Todas as manhãs os animais dão bom-dia a autora, e por ela são cuidados e amados, sendo a companhia da autora referidos animais.
Como o próprio auto de apreensão, todos os animais são bem cuidados e tratados, não possuindo qualquer empecilho para que se mantenham sob a guarda de terceiros ou em zoológico.
Destaca-se que os referidos animais foram apreendidos e enviados ao zoológico municipal do parque do Estoril, neste município de São Bernardo do Campo.
Tanto o papagaio, que convive a 18 anos com a autora e as maritacas a mais de 4 anos, estavam habituados a conviver com os familiares, pois há muito tempo estava com eles, sempre alegre, cantando, assobiando e chamando, entretendo o ambiente.
Sempre identificava quando a família chegava em casa, fazendo uma festa. Inclusive sempre chama pelo nome da autora, além de utilizar de fazes cotidianas.
Ademais, existia rotina de cuidados com eles; toda manhã era realizada limpeza em suas gaiolas, troca de água, alimentação com sementes, girassol, grãos e frutas; no almoço, arroz e verduras; a tarde e a noite, sempre a fartura de frutas, sementes e grãos.
Em dias de muito calor, borrifava água nele e ele continuava o “banho” dentro da vasilha de água.
Os animais a noite e dias de frio eram recolhidos em lugar aquecido, geralmente dentro da residência da autora.

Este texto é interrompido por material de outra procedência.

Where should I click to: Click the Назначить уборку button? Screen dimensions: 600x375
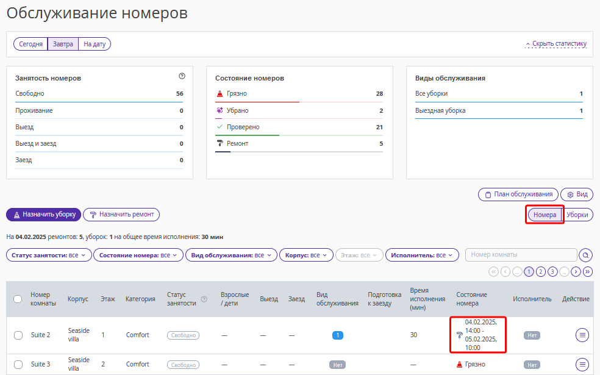(43, 215)
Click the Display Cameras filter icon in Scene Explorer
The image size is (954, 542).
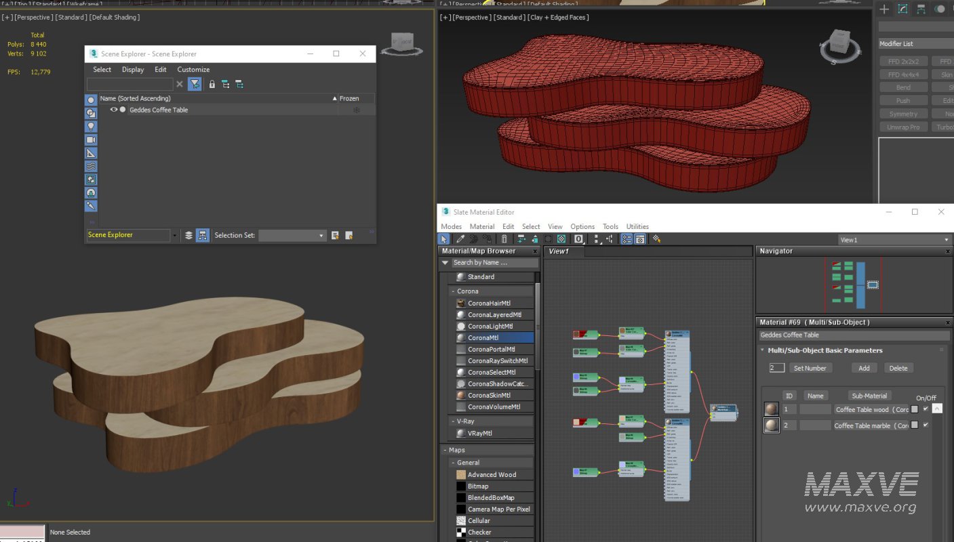pos(91,140)
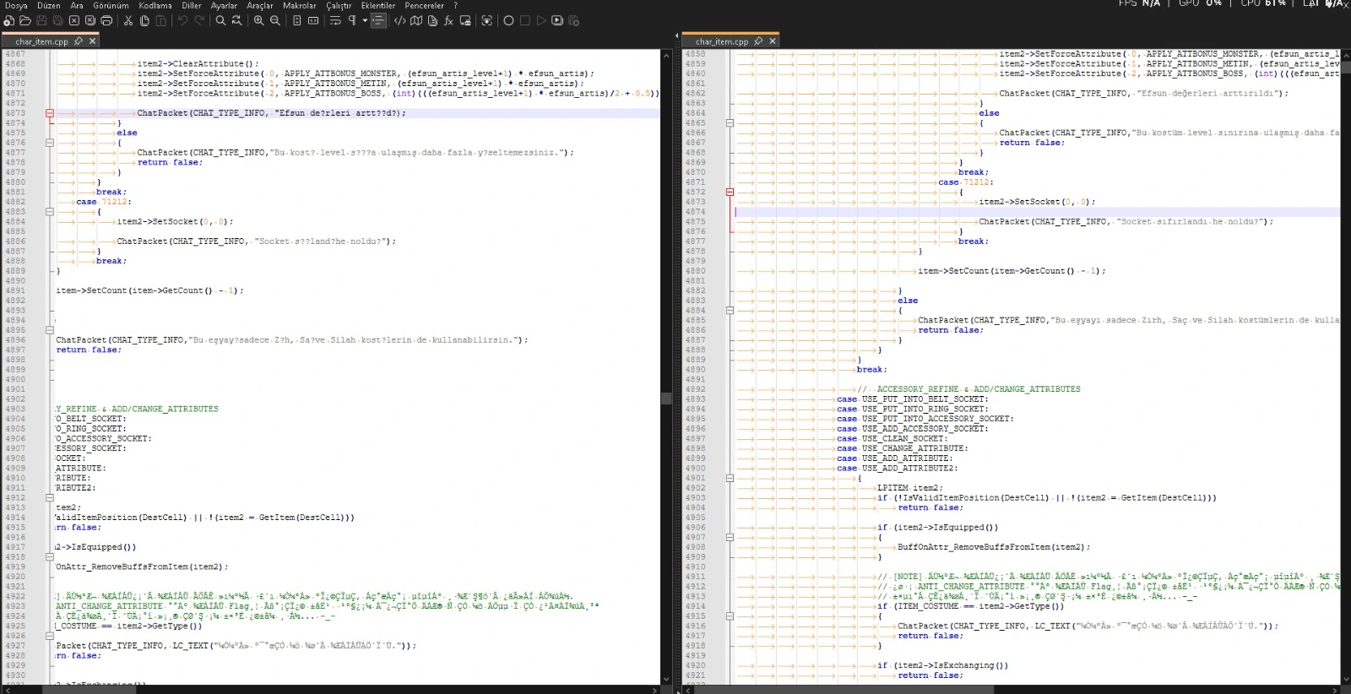Click the Cut scissors icon
1351x694 pixels.
[128, 20]
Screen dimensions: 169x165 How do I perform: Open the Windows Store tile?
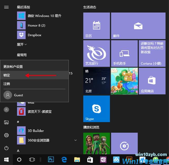click(x=152, y=81)
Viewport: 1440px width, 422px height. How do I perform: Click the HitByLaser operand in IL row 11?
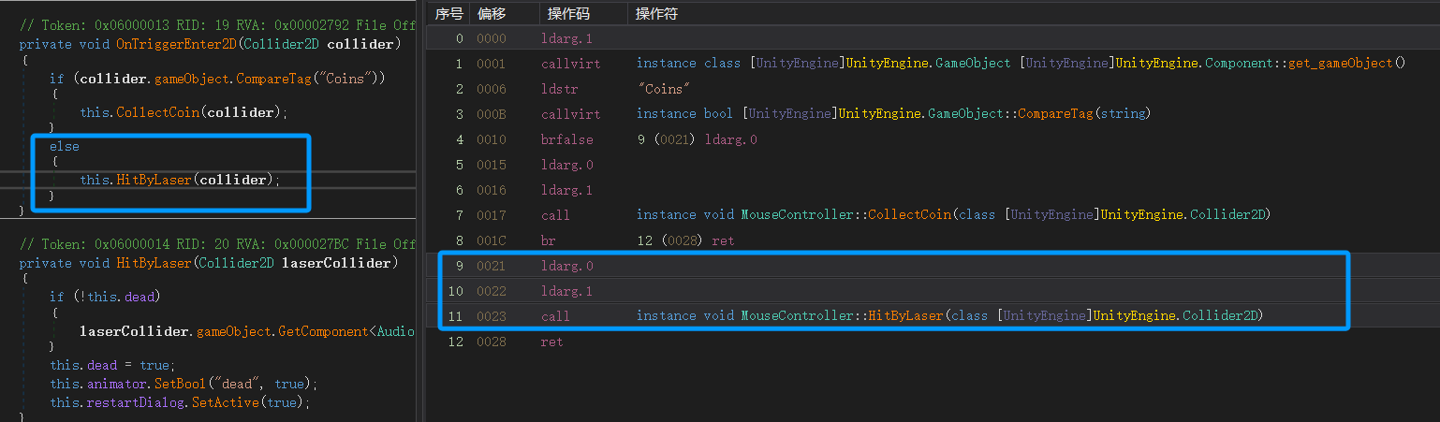904,316
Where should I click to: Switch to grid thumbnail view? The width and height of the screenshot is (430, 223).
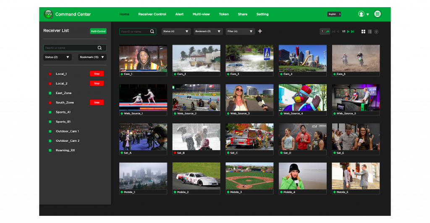tap(363, 32)
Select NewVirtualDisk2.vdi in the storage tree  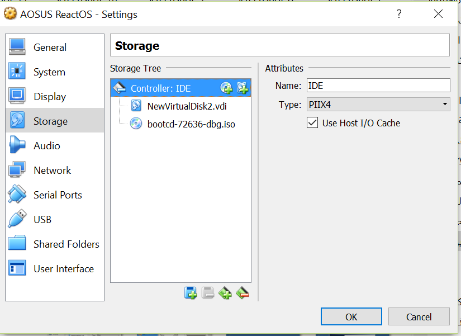(187, 106)
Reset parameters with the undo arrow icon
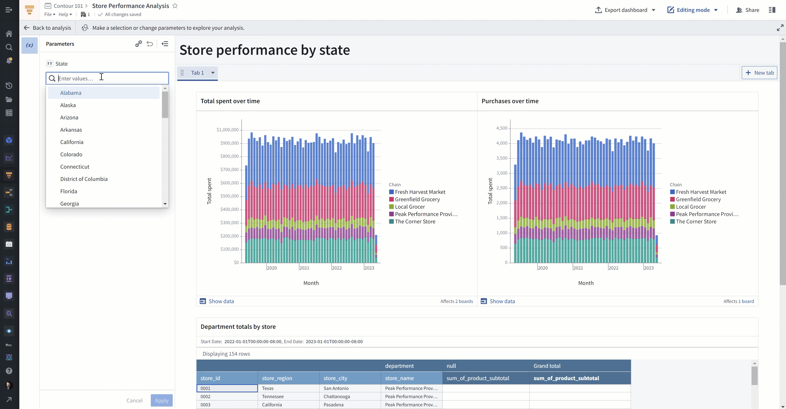 (150, 44)
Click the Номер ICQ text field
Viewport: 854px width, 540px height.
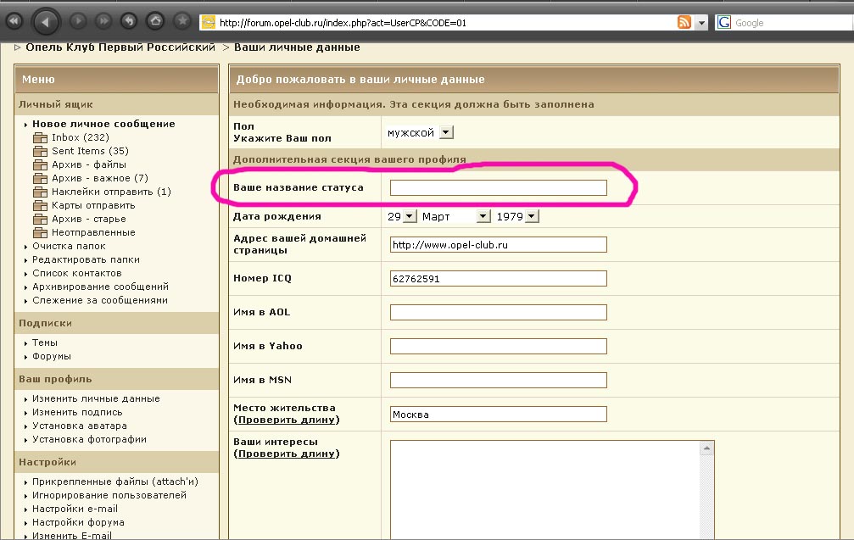[498, 278]
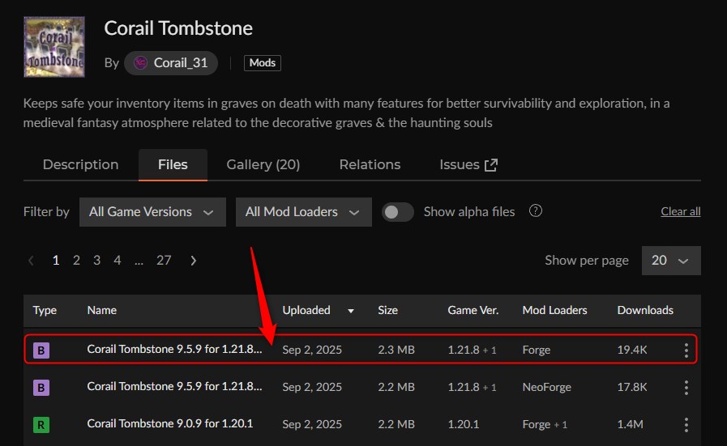Switch to the Description tab

point(80,164)
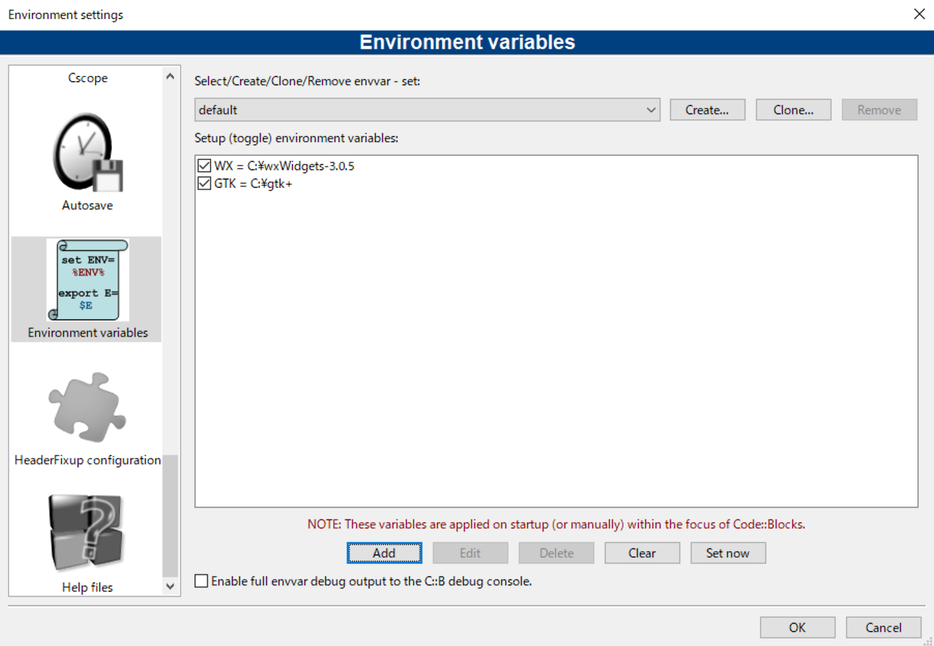Open the Help files cube icon
This screenshot has height=646, width=934.
click(x=86, y=533)
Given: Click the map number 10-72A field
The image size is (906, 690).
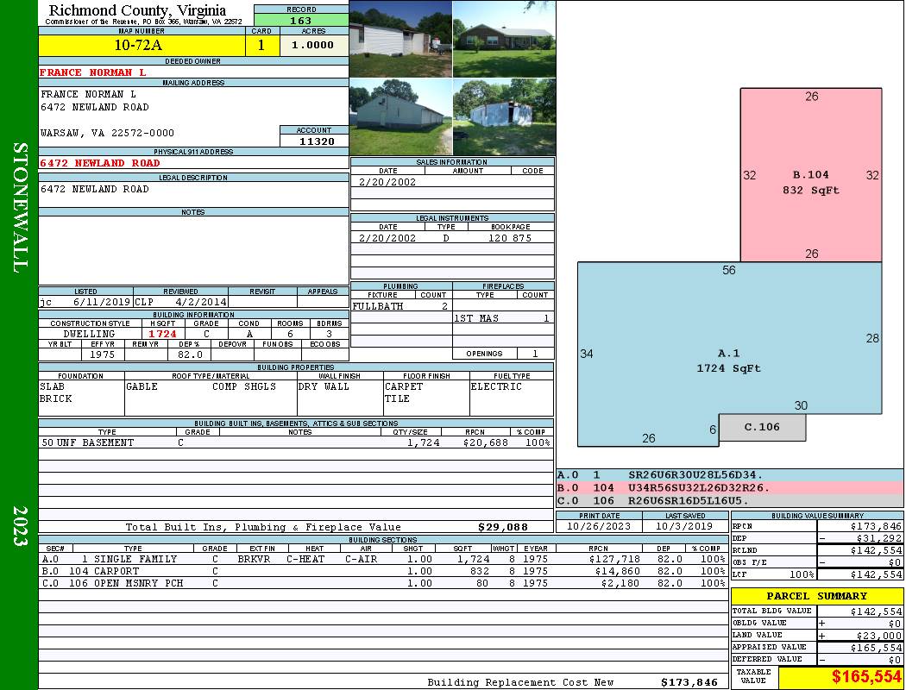Looking at the screenshot, I should pyautogui.click(x=142, y=45).
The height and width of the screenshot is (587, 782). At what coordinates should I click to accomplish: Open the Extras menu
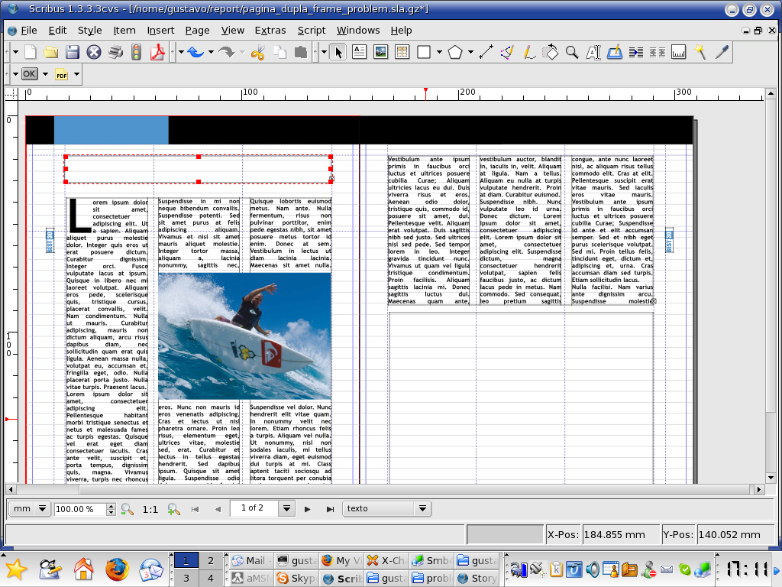coord(270,31)
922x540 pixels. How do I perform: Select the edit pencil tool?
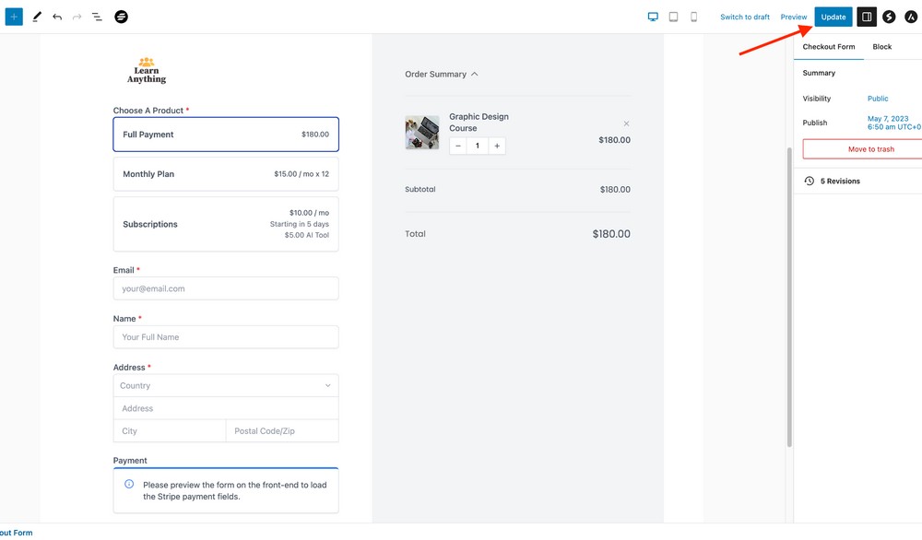[x=37, y=17]
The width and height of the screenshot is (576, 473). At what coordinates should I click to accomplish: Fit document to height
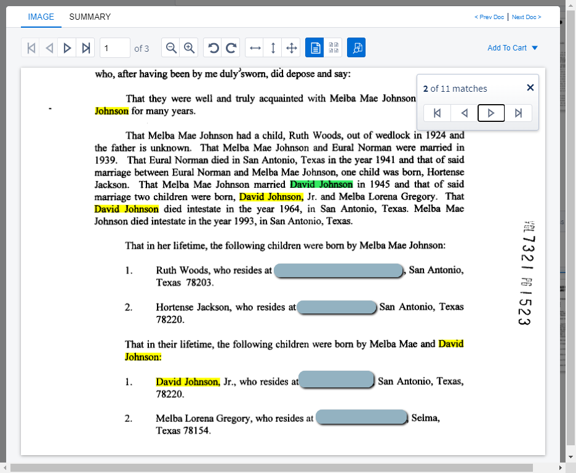[273, 48]
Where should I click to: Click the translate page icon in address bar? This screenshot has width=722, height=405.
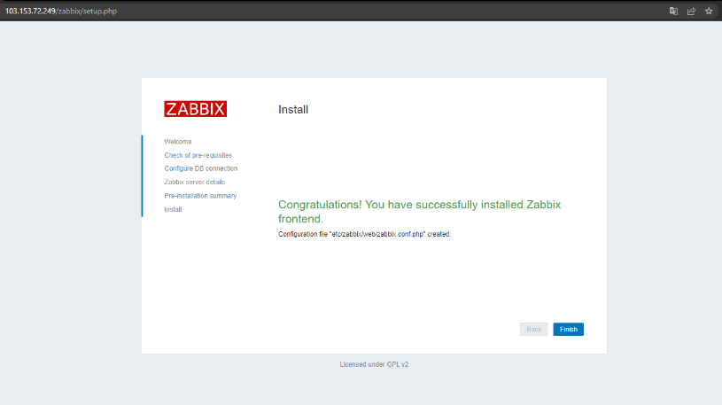673,11
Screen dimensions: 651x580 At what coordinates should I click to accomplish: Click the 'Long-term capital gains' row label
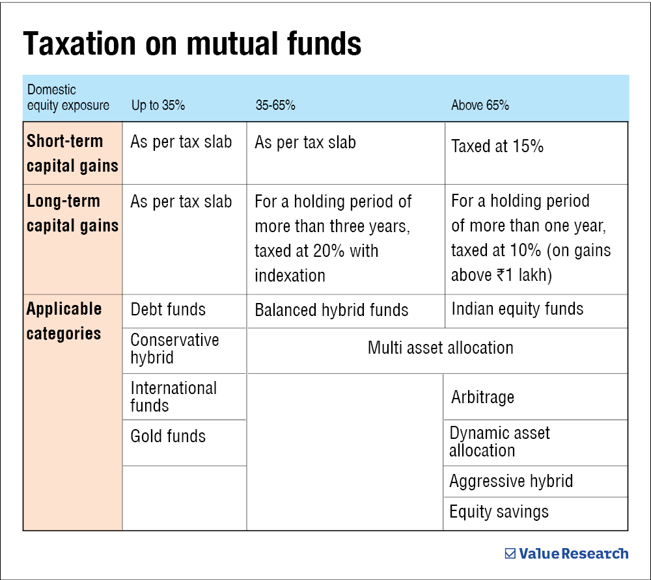[72, 213]
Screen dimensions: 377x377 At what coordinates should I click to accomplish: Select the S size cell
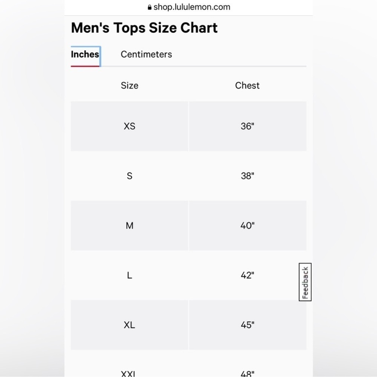click(129, 176)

Muitas vezes permanecia na gaiola, principalmente quando não havia ninguém em casa, para que ficassem protegidos de predoradores.
Não fosse isso, há o valor sentimental da convivência com o animal, acredita-se que o papagaio não mais poderá ser reitegrado a natureza, devido estar a mais de 18 anos em cativeiro, portanto, será mantido em cativeiro pelo resto de sua vida.
Assim, a presente ação é proposta porque a Requerente pretendem obter a guarda do “Louro” e das Maritacas, pois os agentes compareceram no domicílio dos Requerentes e apreenderam o “Louro”, com fundamento no DM 20041/17, ART. 62.
Segundo informado, os animais foram levados para o Zoológico Municipal Estoril.
A Requerente compareceu até o local, onde foi informada que ninguém pode ter acesso aos animais.
Assim, desde a apreensão, a requerente tem buscado, em vão, saber como estão os animais, bem como vê-los, que, seja pessoalmente, seja via atendimento telefônico, não deixam que a família verifique a situação dos animais, pois eles são muito apegados e devem estar sofrendo muito com a ausência de todos.
Fato é que ao longo dos mais de 18 anos de vida, o Louro e aproximadamente 4 anos as maritacas estão totalmente ambientado ao meio doméstico, onde são cuidado, corretamente alimentados e acarinhados pela família.
A brusca apreensão como se deu, por certo, coloca em risco a saúde e bem-estar emocional do Louro e maritacas (análise feita pelo Poder Judiciário na decisão em anexo), o que, somado ao sentimento de tristeza dos Requerentes e sua família, motivam o ajuizamento da ação com a esperança de que será deferida a liminar a seguir pretendida.
2. Do pedido de tutela de urgência
Excelência, não se discute aqui, nem pretendem os Requerentes validar pela via judicial a situação de guarda de animal da fauna silvestre, mas sim fazer cessar a situação de risco a que estão sendo submetidos o Louro e maritacas, já que se trata de animal ambientado ao meio doméstico, que estabeleceu relação de confiança e carinho com a família, sendo inviável a recolocação ao habitat natural, assim como é inviável deixá-lo em cativeiro diverso do ambiente de conforto e acolhimento ao qual viveu por mais de 18 anos o papagaio verdadeiro e 4 anos as maritacas.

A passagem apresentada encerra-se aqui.